Are there any risk factors for developing complications with the use of retrievable vena cava filters in orthopaedic surgery?

Background: In high-risk patients, common prophylaxis may be insufficient to prevent thromboembolic events after orthopaedic procedures. In this scenario, a retrievable vena cava filter (VCF) could be considered as an alternative, although it's use remains controversial. Therefore, we asked: (1) what is the overall mechanical complication rate associated with the use of retrievable VCFs in orthopaedic surgery?, (2) what is the association with thromboembolic disease (TED) recurrence, post-thrombotic syndrome and/or major bleeding according to different surgical characteristics?, (3) What is the overall mortality rate attributed to VCF use?

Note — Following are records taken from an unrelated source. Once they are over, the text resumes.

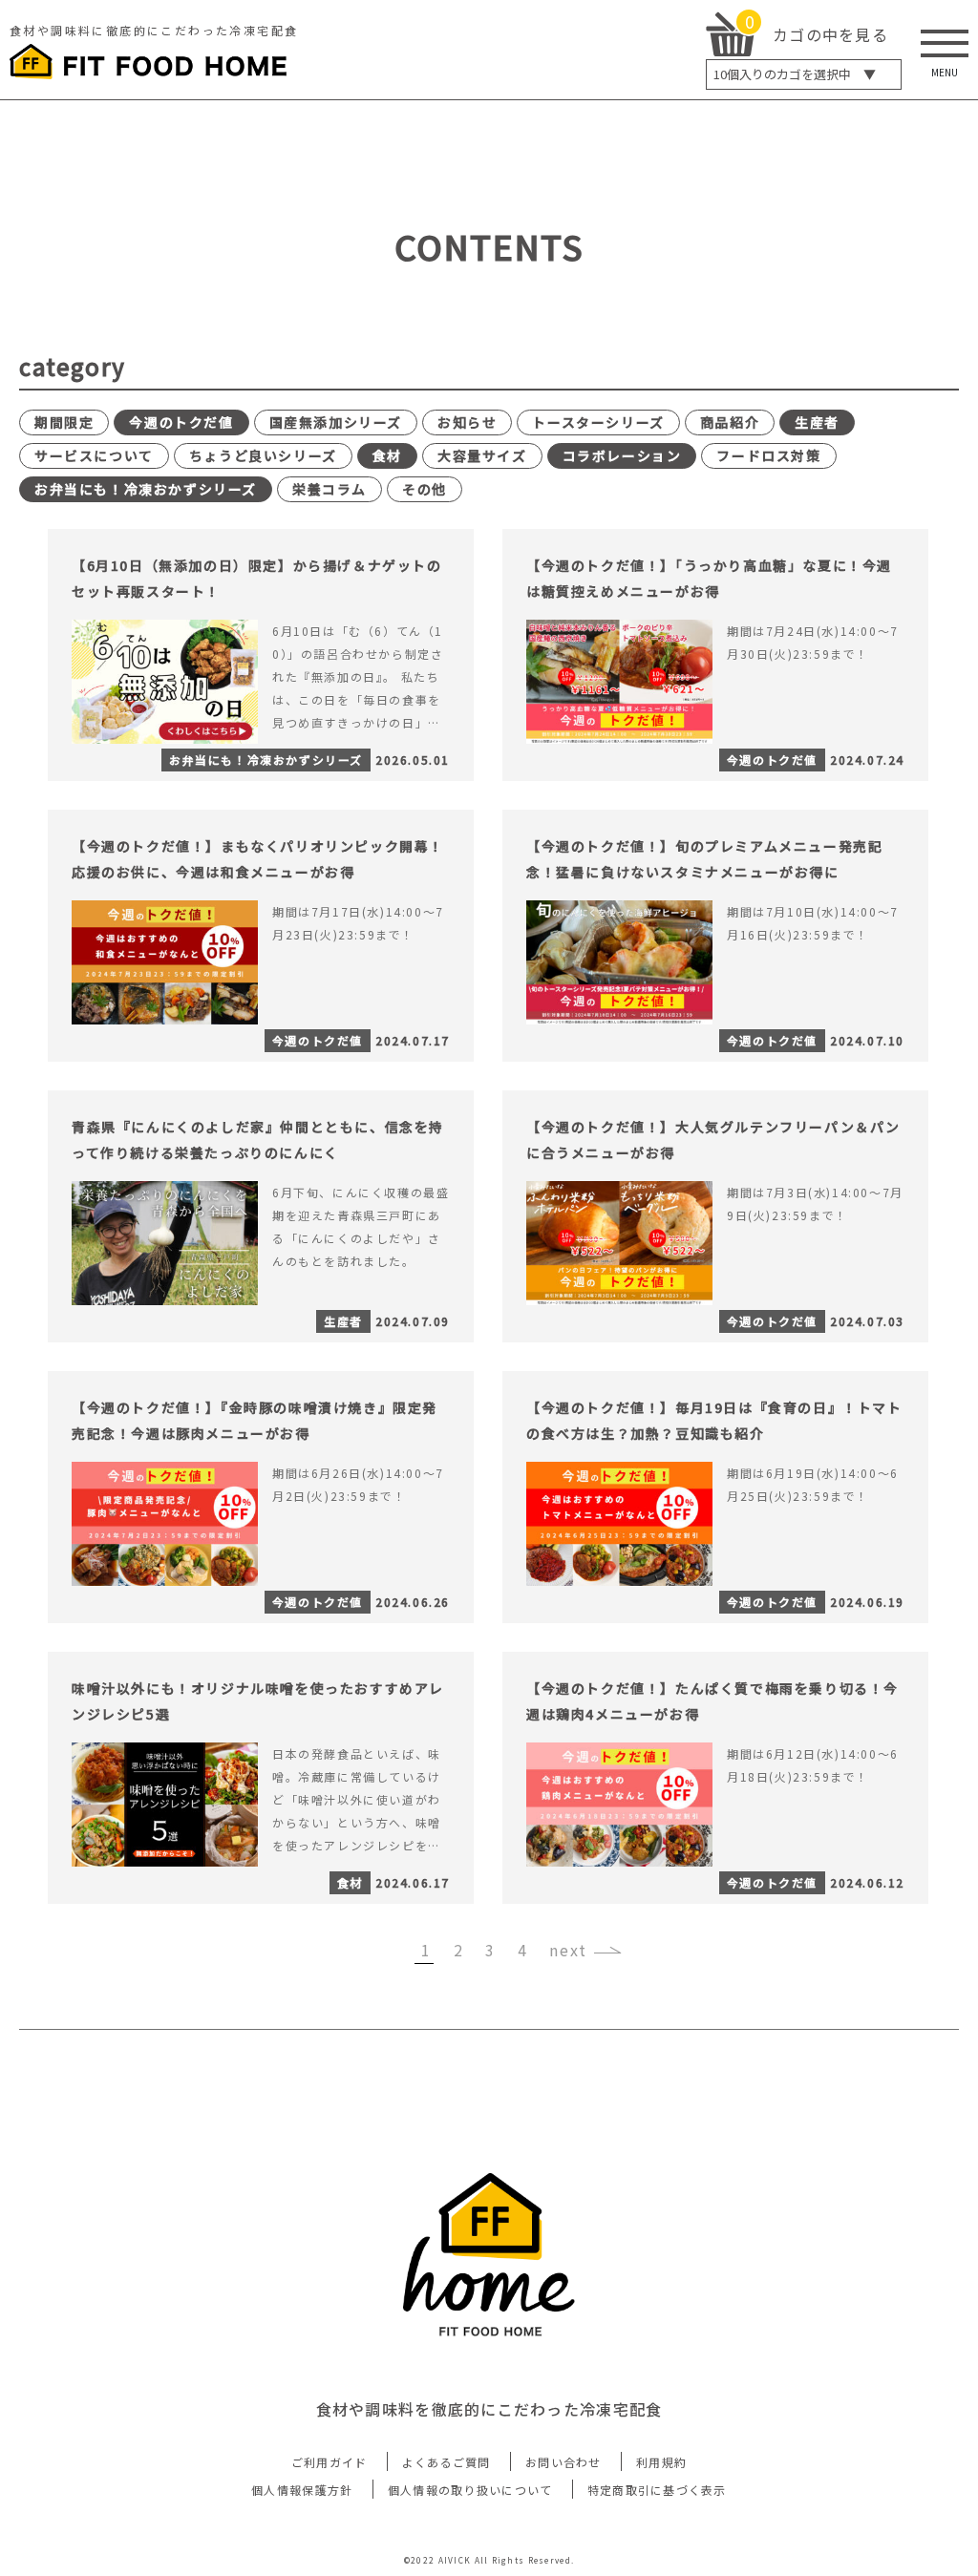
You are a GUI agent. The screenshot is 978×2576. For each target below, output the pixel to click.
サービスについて (94, 455)
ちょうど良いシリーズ (263, 455)
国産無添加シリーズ (335, 422)
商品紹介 (729, 422)
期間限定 (64, 422)
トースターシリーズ (598, 422)
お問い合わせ (563, 2462)
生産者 (817, 422)
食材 (387, 455)
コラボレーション (622, 455)
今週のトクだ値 (181, 422)
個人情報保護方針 (301, 2489)
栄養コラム (329, 488)
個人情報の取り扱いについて (470, 2489)
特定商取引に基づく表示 (657, 2489)
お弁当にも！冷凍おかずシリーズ (145, 488)
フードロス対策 (768, 455)
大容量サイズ (482, 455)
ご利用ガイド (329, 2462)
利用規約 (661, 2462)
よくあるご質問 (446, 2462)
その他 (424, 488)
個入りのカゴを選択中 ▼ (794, 74)
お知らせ (467, 422)
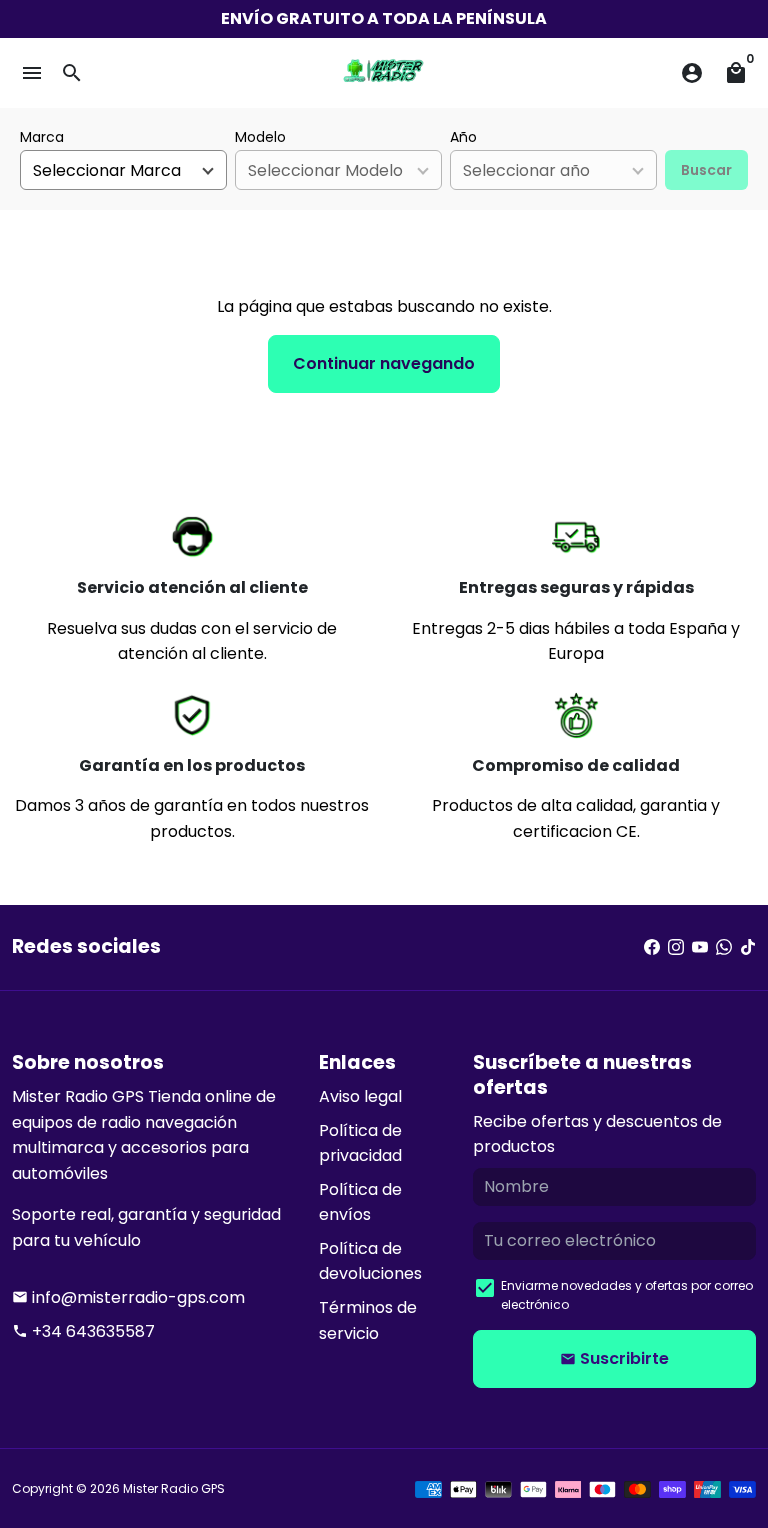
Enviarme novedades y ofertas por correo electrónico (627, 1295)
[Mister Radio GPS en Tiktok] (748, 947)
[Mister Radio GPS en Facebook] (652, 947)
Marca (42, 137)
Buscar (706, 170)
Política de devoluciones (370, 1261)
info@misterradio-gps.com (128, 1297)
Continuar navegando (384, 363)
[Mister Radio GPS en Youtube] (700, 947)
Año (463, 137)
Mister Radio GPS (174, 1488)
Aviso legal (360, 1096)
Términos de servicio (368, 1320)
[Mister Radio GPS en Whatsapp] (724, 947)
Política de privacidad (360, 1143)
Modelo (260, 137)
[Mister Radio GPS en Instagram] (676, 947)
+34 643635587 (83, 1331)
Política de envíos (360, 1202)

Methods: We retrospectively analyzed a cohort of 68 patients who underwent orthopaedic surgery with a previous diagnosis of TED, in whom a retrievable VCF was placed. Permanent filters were excluded. We studied the filter's mechanical complications and considered as possible outcomes death and 3 hematologic complications: TED recurrence, post-thrombotic syndrome and major bleeding. To estimate association with risk factors, we subclassified surgeries into 5 groups: 1, arthroplasty/non-arthroplasty; 2, primary/revision; 3, elective/urgent; 4, oncologic/non-oncologic; 5, preoperative/postoperative filter.

Results: Mechanical complications were 16% and required a filter revision. Sixty-four percent of the revised VCFs developed a mechanical failure and could not be retrieved. Overall prevalence of TED recurrence, post-thrombotic syndrome and hemorrhage was 33%, 15% and 4.5%, respectively. Spinal surgeries were a risk factor for developing TED recurrences.  Only 4% of patients died of a TED recurrence.

Conclusions: Orthopaedic procedures had a high risk of mechanical and hematologic complications after using a retrievable VCF. However, mortality was low due to these complications.